▸ **PROBLEM STATEMENT**
From the entries, return every line where the string "computer" shows up.

▸ **RECORDS FOR PROCESSING**
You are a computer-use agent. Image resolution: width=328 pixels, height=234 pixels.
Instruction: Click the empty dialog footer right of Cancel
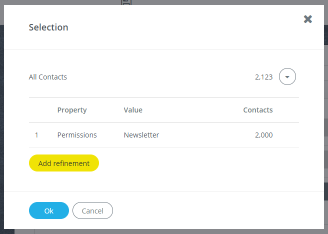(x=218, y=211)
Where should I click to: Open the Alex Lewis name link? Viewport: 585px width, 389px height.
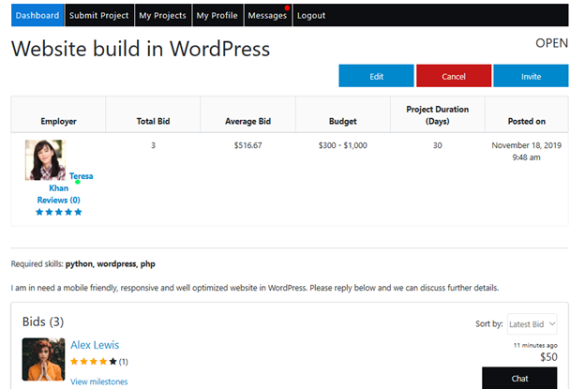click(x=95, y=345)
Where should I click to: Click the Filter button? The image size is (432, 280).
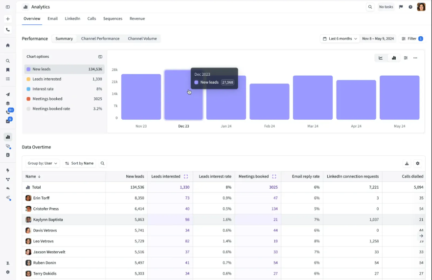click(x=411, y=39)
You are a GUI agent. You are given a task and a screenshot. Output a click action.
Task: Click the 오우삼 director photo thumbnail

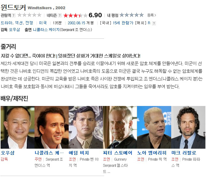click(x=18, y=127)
--
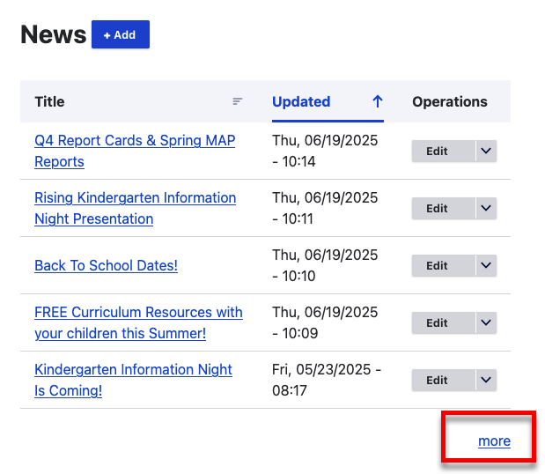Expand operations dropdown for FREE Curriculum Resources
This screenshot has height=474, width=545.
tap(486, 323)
--
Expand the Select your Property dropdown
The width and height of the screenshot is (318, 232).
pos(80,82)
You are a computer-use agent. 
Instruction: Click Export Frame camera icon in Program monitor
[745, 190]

▸ **ANSWER SECTION**
You are a computer-use agent. Image resolution: width=328 pixels, height=234 pixels.
You are a computer-use agent. 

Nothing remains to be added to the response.